> [YOUR GOAL]
Consider the listing below. Extract exactly the lines from the line containing "Africanews (220, 2442)" to the line containing "EU Policy (249, 40)", both included.

"""

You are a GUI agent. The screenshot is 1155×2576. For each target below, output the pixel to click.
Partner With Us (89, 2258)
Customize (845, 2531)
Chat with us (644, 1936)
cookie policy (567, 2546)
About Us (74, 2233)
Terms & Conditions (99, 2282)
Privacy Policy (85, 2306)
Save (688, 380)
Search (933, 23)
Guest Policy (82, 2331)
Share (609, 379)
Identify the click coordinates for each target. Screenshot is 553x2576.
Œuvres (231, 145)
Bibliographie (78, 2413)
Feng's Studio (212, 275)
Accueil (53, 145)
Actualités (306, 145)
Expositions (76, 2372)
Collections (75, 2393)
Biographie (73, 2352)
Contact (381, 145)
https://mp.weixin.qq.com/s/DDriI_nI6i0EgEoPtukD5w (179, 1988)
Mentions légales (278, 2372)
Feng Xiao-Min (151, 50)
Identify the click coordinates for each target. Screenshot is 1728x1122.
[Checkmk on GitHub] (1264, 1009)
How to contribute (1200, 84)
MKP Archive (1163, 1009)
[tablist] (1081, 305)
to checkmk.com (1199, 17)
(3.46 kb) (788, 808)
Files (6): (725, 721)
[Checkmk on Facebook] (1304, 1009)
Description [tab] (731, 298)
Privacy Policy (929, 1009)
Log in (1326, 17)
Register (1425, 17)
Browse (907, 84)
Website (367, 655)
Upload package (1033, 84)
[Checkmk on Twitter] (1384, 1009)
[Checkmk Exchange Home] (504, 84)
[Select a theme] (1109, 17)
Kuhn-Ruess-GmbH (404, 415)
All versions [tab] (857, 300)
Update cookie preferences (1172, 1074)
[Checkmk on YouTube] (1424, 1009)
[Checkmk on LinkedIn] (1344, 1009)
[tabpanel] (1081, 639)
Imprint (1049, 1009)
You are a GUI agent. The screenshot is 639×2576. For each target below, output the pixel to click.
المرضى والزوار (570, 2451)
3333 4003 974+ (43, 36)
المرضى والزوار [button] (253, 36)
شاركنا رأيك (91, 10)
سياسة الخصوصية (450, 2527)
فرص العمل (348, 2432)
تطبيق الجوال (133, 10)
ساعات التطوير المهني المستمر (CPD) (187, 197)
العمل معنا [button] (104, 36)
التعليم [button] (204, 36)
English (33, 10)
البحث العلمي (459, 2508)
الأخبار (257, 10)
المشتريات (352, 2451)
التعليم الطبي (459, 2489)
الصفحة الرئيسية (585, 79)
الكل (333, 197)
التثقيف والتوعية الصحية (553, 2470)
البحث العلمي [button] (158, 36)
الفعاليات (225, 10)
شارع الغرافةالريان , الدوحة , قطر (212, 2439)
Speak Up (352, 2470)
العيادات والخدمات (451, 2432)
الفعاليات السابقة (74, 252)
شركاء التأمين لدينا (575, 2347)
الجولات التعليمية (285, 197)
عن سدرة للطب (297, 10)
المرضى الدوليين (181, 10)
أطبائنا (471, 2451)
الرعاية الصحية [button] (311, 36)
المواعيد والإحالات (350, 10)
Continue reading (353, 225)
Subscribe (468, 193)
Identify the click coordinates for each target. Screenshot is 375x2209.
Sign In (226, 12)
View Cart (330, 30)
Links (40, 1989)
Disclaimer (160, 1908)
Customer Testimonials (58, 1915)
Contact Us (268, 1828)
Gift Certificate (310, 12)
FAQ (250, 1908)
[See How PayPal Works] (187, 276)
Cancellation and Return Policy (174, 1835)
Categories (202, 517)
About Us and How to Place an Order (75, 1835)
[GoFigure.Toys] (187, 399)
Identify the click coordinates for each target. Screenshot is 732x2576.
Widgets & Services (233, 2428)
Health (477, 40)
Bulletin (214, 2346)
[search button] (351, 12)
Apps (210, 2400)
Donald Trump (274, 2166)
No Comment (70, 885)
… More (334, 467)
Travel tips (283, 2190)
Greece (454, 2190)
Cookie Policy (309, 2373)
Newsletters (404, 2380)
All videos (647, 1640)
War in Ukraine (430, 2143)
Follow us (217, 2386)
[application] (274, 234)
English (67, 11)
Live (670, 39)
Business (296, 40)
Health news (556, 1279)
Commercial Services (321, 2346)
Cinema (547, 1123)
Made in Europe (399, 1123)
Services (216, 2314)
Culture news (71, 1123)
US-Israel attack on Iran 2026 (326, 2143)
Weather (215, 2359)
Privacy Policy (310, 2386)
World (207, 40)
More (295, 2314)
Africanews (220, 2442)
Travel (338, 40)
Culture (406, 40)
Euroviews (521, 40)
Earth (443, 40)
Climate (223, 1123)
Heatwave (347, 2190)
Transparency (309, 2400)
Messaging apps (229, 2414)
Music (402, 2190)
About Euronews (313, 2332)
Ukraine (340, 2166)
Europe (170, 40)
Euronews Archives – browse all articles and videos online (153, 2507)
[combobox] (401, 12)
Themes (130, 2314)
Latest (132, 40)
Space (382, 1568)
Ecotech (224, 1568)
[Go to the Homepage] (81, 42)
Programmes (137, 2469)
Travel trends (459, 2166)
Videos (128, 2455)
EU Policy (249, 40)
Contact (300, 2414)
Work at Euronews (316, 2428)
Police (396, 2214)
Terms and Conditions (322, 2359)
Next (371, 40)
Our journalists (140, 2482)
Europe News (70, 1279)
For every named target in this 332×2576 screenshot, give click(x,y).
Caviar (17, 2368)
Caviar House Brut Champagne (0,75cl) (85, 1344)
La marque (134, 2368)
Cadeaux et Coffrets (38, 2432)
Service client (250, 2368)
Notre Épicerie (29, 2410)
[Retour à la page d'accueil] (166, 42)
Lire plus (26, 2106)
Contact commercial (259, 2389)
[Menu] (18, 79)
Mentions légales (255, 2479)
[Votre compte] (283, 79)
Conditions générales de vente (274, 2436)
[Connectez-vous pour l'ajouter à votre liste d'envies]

"""

> [PROBLEM SOLUTION]
Africanews (220, 2442)
Travel (338, 40)
Culture (406, 40)
Euroviews (521, 40)
Earth (443, 40)
Climate (223, 1123)
Heatwave (347, 2190)
Transparency (309, 2400)
Messaging apps (229, 2414)
Music (402, 2190)
About Euronews (313, 2332)
Ukraine (340, 2166)
Europe (170, 40)
Euronews Archives – browse all articles and videos online (153, 2507)
[combobox] (401, 12)
Themes (130, 2314)
Latest (132, 40)
Space (382, 1568)
Ecotech (224, 1568)
[Go to the Homepage] (81, 42)
Programmes (137, 2469)
Travel trends (459, 2166)
Videos (128, 2455)
EU Policy (249, 40)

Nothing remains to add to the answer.